Royaume-Uni : Le « Big Four » de l’audit doit rendre des comptes

Dimanche 25 novembre 2018

Royaume-Uni Le « Big Four » de l’audit doit rendre des comptes

Deloitte, EY, KPMG, PwC, quatre groupes internationaux régnant sans partage ou presque sur les audits et conseils aux entreprise écopent d’amendes et d’enquêtes.

Des années après l’affaire Enron, les géants de l’audit sont à nouveau montrés du doigt au Royaume-Uni après une série de scandales qui a mis sur la sellette le tout puissant « Big Four ». Deloitte, EY, KPMG, PwC ont vu leur image écornée en raison du rôle trouble qu’ils ont joué dans de récentes faillites d’entreprises.

Deloitte, EY, KPMG, PwC, ces quatre groupes internationaux règnent sans partage ou presque sur le conseil aux entreprises, évoluant comme un véritable oligopole peu connu du grand public. Ces cabinets accompagnent au quotidien les patrons et autres directions financières, avec une large palette d’activité, allant du conseil en stratégie à l’audit. Projet d’acquisitions, restructurations, question fiscale, problèmes comptables, rien ne leur échappe.

Leur domination est écrasante dans l’audit des comptes des sociétés cotées, dont ils sont censés attester la sincérité et l’exactitude, assurant un rôle majeur dans la transparence du monde économique.

« Les entreprises ont besoin de plaire aux marchés financiers et avoir un badge du Big Four est un moyen très simple d’y arriver. Ces aspects symboliques sont très importants », explique à l’AFP Crawford Spence, professeur de comptabilité au King’s College de Londres.

Enquêtes et amendes

Selon le régulateur du secteur, le Financial Reporting Council (FRC), ils contrôlent à eux quatre l’audit de plus de 95% du FTSE 350, l’indice regroupant les plus grandes entreprises cotées à la Bourse de Londres.
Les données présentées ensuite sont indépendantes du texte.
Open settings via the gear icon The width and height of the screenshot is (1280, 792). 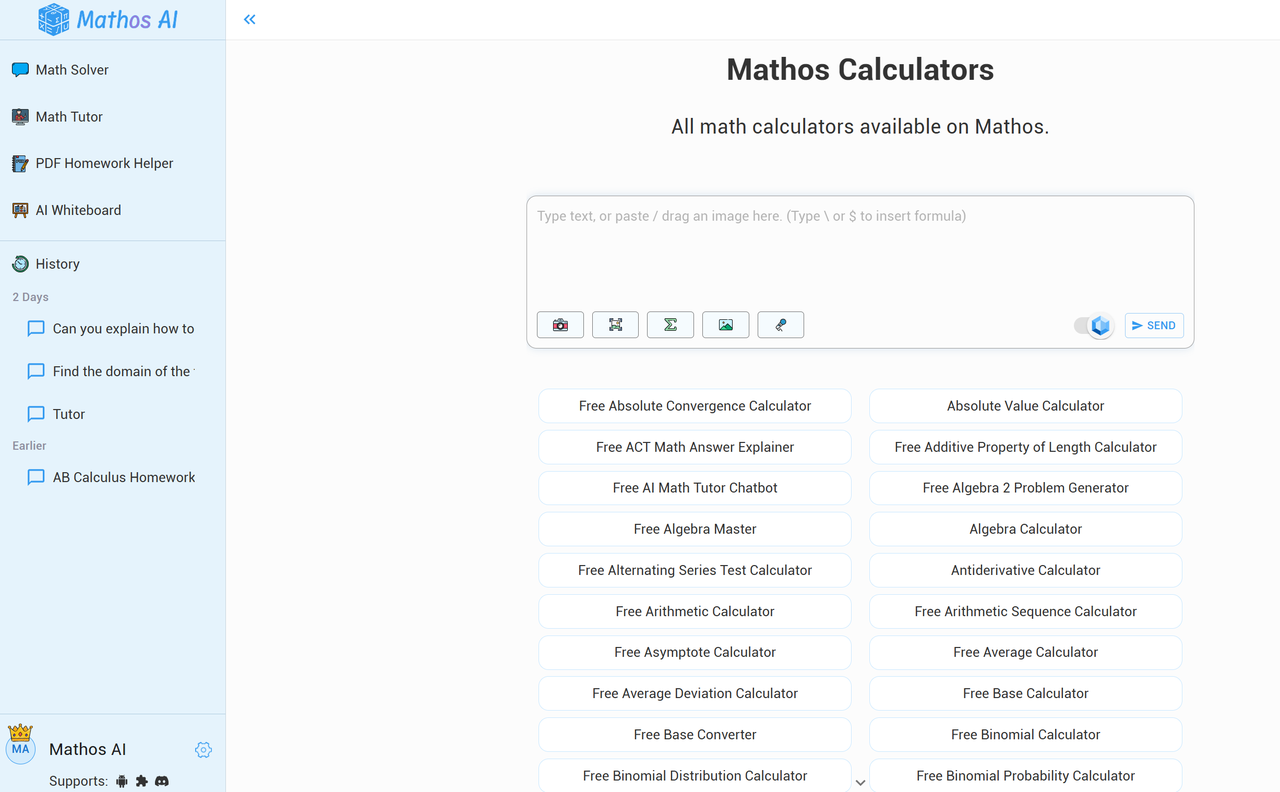(x=203, y=750)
PwC a écopé d’une amende de 6,5 millions de livres, la plus lourde jamais imposée par le FRC, pour des défaillances dans l’évaluation des comptes de la chaîne de grands magasins BHS avant sa faillite en 2016. KPMG fait lui l’objet d’une enquête pour son examen des finances du groupe de construction Carillion qui s’est effondré en début d’année.
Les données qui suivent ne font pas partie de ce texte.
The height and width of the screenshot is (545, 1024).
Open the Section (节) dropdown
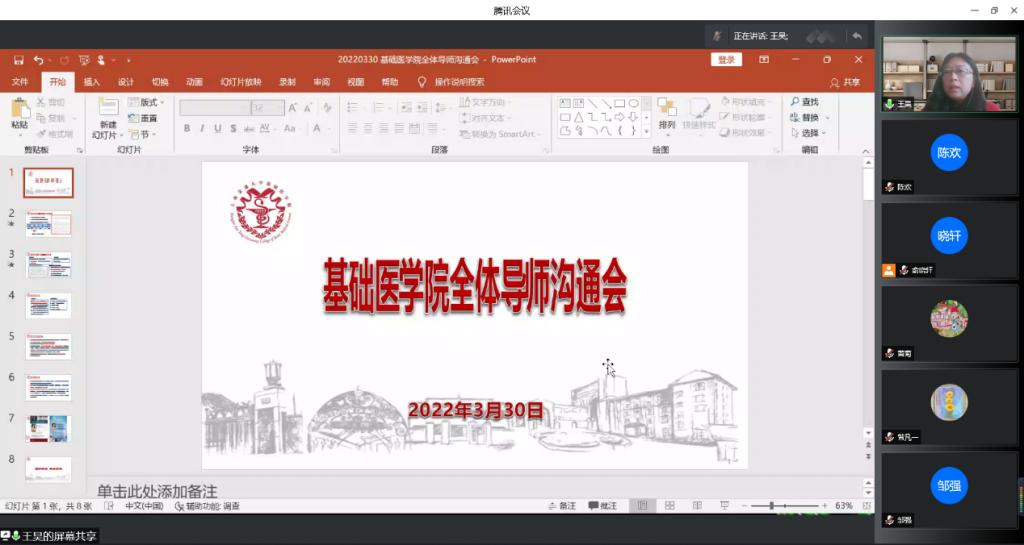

La réputation du secteur n’avait plus été mise à si rude épreuve depuis le scandale de la faillite du courtier américain en énergie Enron en 2001. La débâcle avait alors entraîné la chute du cabinet Andersen, membre du « Big Five ».

Le débat porte désormais sur la possible confusion des genres pour ces cabinets qui valideraient parfois trop facilement les comptes d’entreprises auxquelles ils fournissent par ailleurs des conseils rémunérés. Signe d’une prise de conscience, le FRC est désormais plus sourcilleux sur le travail du « Big Four » après avoir été critiqué par un comité parlementaire comme étant « inutile » et « édenté ».

Séparer le conseil de l’audit

La puissante autorité de la concurrence, la CMA, a pour sa part ouvert une enquête à la demande expresse du gouvernement. De premières conclusions sont attendues avant Noël. De nombreuses voix se sont élevées, notamment au sein du Parti Travailliste et dans le milieu universitaire, pour demander une scission de ces cabinets, avec une séparation des activités d’audit et celles de conseil.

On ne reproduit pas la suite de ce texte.